Plus, what little embouchure I had for the trumpet did not map over to the trombone’s bigger mouthpiece. But I stuck with it, and between learning the rudiments from Rubank’s Elementary Method for Trombone, and re-learning to sight read by playing hymns, progress was steadily made.
After a couple months of practice proved to me this was not a passing fancy, an extra-tall, band-room quality music stand was purchased for the effort. That was money well spent as it simultaneously made keeping up with several music books easier and cleaned up the look of my practice room.
By the end of the year, between birthday & Christmas gifts, two other stands and several more music books were added to the effort.
Although the free tuning fork software provided by the Internet was perfect for matching slide positions with the correct audio frequencies, everyone’s metronome software didn’t click with me for various reasons. I tried going without a beat reference but after a while, the timing of most of my musical selections seemed to be corresponding to some variation of the room’s cuckoo clock beat period.
Acting on the premise that a mechanical metronome might appeal to my “do it the hard way” nature, we got Amazon Prime to send me a wind-up version.

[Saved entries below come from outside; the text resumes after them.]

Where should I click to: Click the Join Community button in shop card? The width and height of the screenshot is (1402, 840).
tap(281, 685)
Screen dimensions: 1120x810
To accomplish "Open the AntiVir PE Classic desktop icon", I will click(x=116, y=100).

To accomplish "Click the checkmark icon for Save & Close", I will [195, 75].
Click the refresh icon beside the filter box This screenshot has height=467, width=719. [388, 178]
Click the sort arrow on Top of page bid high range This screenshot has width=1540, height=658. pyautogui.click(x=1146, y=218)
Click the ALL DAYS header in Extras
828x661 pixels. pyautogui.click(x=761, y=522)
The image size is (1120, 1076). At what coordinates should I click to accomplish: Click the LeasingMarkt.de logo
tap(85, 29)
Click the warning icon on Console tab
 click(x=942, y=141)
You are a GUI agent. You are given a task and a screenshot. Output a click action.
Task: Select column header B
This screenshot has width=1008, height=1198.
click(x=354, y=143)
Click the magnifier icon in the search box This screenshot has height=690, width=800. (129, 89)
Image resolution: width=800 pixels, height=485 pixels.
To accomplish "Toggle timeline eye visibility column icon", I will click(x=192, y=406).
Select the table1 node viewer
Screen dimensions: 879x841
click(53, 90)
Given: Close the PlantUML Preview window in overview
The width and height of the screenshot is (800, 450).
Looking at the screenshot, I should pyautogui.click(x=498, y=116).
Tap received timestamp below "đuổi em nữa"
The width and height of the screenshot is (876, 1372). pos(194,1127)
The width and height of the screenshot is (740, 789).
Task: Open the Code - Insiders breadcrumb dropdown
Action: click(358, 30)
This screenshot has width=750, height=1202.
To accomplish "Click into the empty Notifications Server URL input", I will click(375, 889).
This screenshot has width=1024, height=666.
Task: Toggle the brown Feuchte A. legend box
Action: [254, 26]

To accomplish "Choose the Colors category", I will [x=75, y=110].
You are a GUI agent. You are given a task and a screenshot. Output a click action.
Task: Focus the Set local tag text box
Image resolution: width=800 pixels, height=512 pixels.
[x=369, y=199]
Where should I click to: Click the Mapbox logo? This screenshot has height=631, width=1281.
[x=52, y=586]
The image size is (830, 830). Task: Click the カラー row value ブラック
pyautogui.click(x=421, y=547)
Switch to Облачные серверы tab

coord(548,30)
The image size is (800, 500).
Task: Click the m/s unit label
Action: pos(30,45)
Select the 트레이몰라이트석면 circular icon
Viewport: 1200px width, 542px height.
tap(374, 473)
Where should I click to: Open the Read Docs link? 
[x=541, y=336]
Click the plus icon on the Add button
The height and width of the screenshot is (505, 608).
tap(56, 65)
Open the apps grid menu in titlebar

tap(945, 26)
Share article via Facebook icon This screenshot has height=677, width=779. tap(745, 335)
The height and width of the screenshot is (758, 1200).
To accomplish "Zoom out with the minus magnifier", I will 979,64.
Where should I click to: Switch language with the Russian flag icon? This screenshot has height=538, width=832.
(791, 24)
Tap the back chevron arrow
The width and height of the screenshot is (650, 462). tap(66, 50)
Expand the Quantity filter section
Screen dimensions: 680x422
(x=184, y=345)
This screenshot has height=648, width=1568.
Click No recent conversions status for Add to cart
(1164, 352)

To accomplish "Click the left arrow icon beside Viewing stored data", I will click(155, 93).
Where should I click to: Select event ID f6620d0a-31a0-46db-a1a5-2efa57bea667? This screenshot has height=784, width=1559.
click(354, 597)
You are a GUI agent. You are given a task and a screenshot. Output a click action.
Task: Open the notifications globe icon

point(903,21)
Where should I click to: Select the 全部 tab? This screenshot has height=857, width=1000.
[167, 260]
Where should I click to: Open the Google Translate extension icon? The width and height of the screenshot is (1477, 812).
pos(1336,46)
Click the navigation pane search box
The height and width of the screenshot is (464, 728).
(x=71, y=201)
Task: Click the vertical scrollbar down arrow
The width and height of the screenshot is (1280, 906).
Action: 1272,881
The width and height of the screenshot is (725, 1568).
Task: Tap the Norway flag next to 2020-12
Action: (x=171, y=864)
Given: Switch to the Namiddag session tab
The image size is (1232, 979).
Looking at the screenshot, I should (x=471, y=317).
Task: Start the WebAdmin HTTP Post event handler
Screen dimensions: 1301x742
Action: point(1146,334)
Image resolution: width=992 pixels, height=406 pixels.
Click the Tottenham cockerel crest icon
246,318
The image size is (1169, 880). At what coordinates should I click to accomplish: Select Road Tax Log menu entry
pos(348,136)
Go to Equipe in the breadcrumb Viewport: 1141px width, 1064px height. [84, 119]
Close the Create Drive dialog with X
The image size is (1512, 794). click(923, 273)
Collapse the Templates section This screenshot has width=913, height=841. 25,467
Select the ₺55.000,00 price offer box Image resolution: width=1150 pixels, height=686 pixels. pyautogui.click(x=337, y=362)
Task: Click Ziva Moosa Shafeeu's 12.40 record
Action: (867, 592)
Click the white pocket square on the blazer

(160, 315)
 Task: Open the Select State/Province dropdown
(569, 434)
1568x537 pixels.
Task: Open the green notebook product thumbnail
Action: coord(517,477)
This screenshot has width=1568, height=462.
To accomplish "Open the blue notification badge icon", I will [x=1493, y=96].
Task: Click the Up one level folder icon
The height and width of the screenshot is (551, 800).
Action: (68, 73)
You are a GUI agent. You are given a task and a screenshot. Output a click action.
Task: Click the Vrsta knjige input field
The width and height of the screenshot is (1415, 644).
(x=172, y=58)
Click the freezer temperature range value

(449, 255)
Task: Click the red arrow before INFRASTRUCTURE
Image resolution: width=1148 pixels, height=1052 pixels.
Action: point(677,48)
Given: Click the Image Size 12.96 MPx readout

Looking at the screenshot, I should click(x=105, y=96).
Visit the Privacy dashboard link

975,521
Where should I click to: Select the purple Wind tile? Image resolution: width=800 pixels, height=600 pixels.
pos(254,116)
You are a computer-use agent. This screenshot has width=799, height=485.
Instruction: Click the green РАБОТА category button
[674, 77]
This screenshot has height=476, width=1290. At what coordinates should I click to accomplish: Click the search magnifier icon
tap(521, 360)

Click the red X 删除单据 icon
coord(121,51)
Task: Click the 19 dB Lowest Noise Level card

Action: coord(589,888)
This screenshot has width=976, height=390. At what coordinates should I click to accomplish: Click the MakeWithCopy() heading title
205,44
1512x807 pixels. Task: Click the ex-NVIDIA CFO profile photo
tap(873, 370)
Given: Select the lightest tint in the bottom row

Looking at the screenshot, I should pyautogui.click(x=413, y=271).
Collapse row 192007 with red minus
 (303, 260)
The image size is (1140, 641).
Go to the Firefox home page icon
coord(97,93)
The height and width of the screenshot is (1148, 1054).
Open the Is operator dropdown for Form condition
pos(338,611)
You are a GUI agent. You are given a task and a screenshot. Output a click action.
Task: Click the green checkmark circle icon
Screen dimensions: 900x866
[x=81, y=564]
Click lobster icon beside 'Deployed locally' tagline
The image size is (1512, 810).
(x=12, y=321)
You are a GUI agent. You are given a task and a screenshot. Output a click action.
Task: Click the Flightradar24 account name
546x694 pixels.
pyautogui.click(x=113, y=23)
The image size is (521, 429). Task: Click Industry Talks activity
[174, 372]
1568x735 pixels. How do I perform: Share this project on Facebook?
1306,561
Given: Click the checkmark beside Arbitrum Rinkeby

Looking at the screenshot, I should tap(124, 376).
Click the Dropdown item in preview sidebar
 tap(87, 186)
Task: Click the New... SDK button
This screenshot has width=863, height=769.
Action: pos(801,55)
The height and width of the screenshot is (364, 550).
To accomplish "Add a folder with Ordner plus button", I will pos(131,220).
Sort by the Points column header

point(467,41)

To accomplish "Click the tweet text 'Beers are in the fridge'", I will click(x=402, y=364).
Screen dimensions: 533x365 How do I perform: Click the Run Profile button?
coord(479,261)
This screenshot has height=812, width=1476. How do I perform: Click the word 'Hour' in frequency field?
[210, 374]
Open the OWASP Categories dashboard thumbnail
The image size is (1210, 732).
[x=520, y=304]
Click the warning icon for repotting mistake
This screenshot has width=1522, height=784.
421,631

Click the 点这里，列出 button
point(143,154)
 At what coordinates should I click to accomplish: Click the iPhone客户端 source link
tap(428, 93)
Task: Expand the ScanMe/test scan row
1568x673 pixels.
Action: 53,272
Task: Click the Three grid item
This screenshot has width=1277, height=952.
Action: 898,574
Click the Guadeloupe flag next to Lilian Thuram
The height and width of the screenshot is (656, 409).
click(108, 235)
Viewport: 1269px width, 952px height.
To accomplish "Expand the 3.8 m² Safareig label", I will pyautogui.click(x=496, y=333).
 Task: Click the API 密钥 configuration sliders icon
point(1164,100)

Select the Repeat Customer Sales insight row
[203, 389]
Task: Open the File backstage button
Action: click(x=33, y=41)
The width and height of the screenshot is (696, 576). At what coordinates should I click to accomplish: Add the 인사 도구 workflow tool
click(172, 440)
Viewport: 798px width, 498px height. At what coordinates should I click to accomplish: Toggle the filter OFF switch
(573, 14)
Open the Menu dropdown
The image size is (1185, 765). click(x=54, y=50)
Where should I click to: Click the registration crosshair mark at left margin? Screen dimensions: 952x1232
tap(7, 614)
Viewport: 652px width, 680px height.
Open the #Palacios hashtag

The metronome is on the left. Rebellion is an outstanding locally brewed red ale. Not a good practice beer, though, because it’s high alcohol content makes the slide move a bit too freely; better to stick with Natty Lite if I ever plan to get good at triple-tonguing fast passages of music.
I occasionally share my trombone adventure with friends, and the ones with musical backgrounds often ask if I am taking private lessons. Although “no” is the short answer, YouTube has been a wonderful resource for this effort. JohnWright1964.com in particular has many helpful videos available for anyone wanting to learn a band instrument. The musician at ClassicalTrombone.com is nothing but amazing with both his virtuosity, and ability to adapt the trombone to pop music.
After a year’s worth of near daily effort, I have finished my Rubank’s book, and have practiced 450 hymns at least one time each.
At this point, I would rank me as either a first-chair Junior High School trombonist or third-chair High School. So there is no worry about me giving up my day job.
But if I am ever able to keep up with Christopher Bill on pop, Harry Watters on jazz or Bob McChesney on anything, I would think strongly about a second career!